Philadelphia Web Consultant Vance Bell Publishes Comprehensive Guide to IRS Tax Credit for Website Accessibility Costs
Updated Resource Helps Small Businesses Save Up to $5,000 Annually on Digital Accessibility Compliance Through the Disabled Access Credit (Form 8826)
PHILADELPHIA, PA — Vance Bell, a Philadelphia-based web design consultant and accessibility specialist with more than 25 years of experience, has published an expanded guide detailing how small businesses can use the IRS Disabled Access Credit to offset the cost of making their websites accessible to people with disabilities.
The guide, published at vancebell.com, walks business owners through the full scope of the Disabled Access Credit — a federal tax credit worth up to $5,000 per year — and explains how website accessibility expenses such as audits, remediation, developer training, captioning services, and accessibility monitoring tools can qualify as eligible expenditures under IRS Form 8826.
“Most small business owners I talk to have no idea this credit exists,” said Bell. “They assume making their website accessible is purely a cost center.
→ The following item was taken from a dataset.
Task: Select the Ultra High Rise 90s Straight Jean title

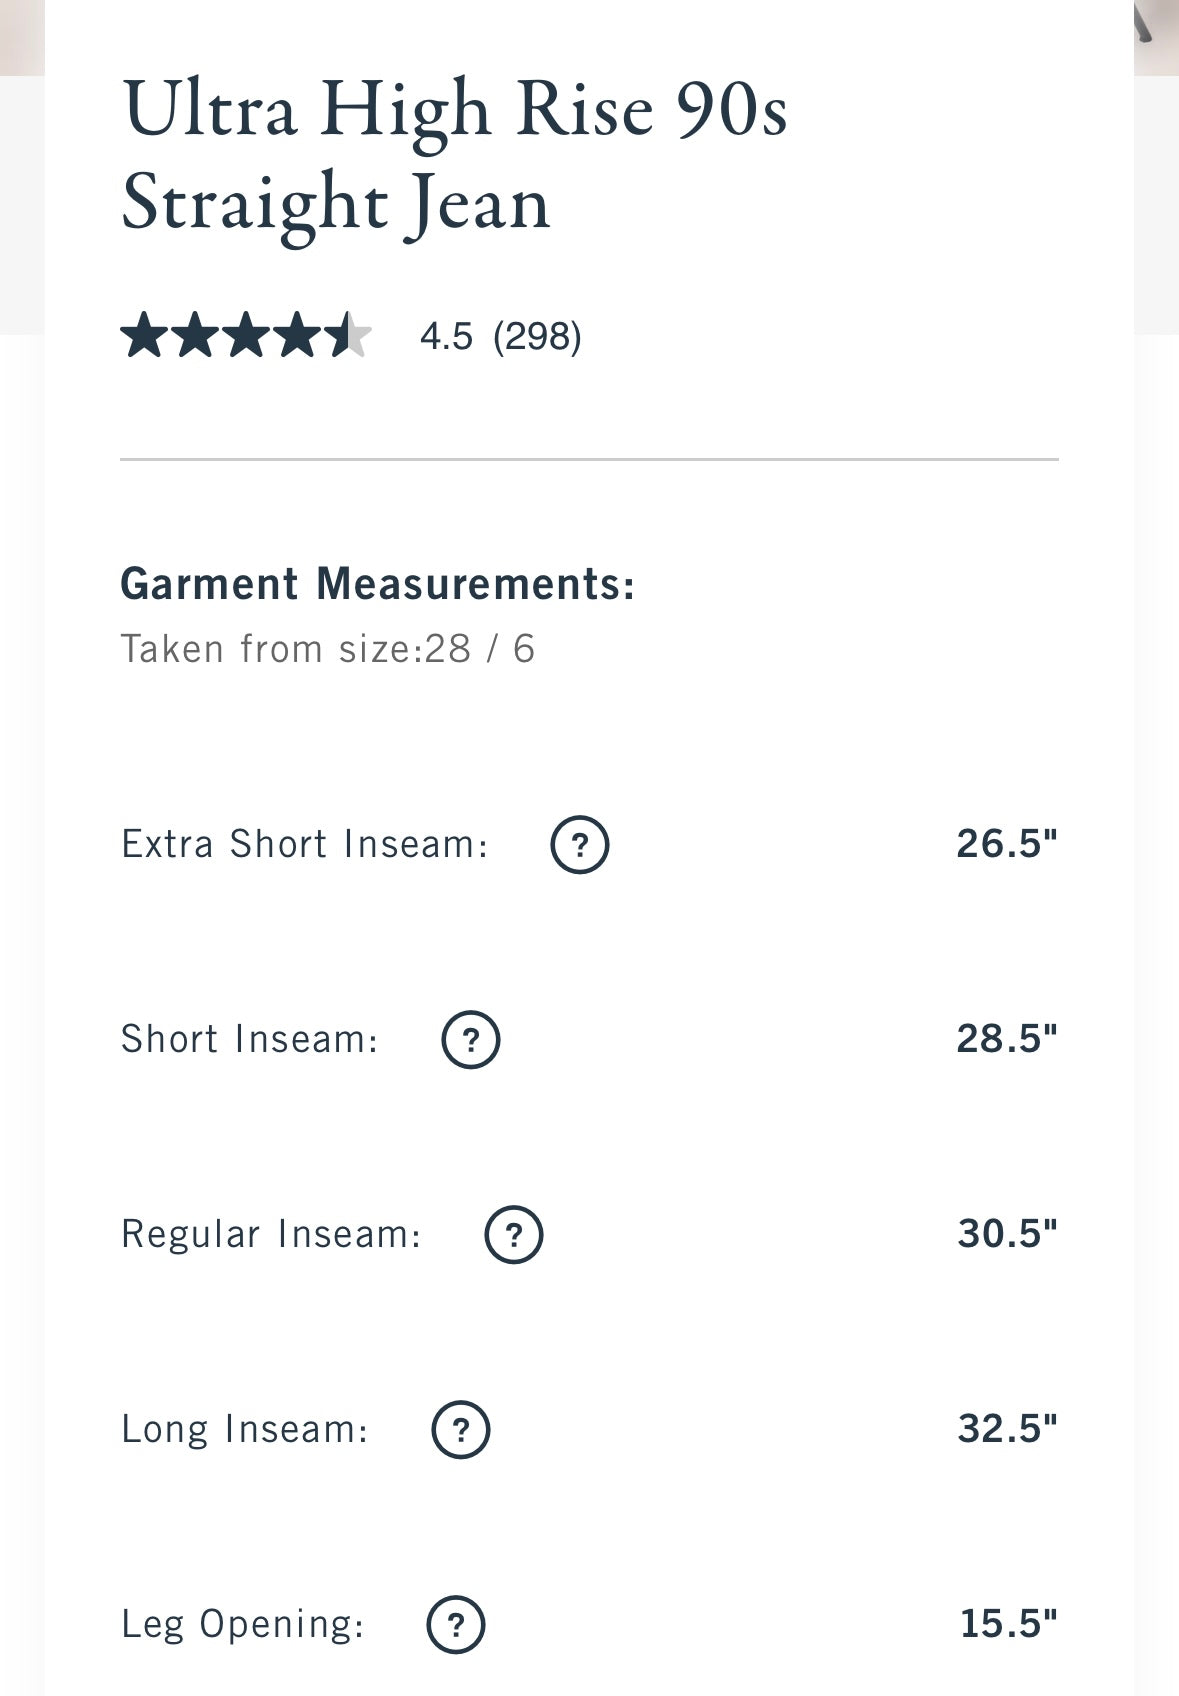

In reality, the IRS will cover up to half of those expenses, and you can claim it every year.”
The guide covers the full scope of the Disabled Access Credit in practical detail, including:
- What the credit is, who qualifies, and how to calculate the savings — with a worked example showing how a $5,000 accessibility project yields a $2,375 credit
- A step-by-step walkthrough of IRS Form 8826, including an embedded video explanation by a Certified Financial Planner
- A detailed list of eligible website accessibility expenses, from audits and remediation to captioning services, developer training, and ongoing monitoring tools
- How SaaS companies and software product developers may apply the credit to product accessibility costs under WCAG 2.2 and Section 508
- The IRS “denial of double benefit” rule and how to properly allocate expenses between the credit and standard business deductions
- How unused credit amounts can be carried forward for up to 20 years through the General Business Credit (Form 3800) — ensuring small businesses with variable income don’t lose the benefit
- A caution on accessibility overlay widgets, which have faced criticism from the accessibility community and legal challenges, and why businesses should invest in validated, measurable improvements instead
- The business case for accessibility, including data on the 75 million U.S. adults with disabilities, over 8,800 ADA website lawsuits filed in 2024, and research showing inaccessible sites cost retailers billions in lost sales
- Best practices for documenting expenditures to support the credit claim
Bell’s guide also makes the broader business case for website accessibility, citing CDC data showing that approximately 28.7% of U.S. adults have some type of disability, and noting that federal ADA website accessibility lawsuits exceeded 8,800 in 2024 — with Pennsylvania among the top states for filings.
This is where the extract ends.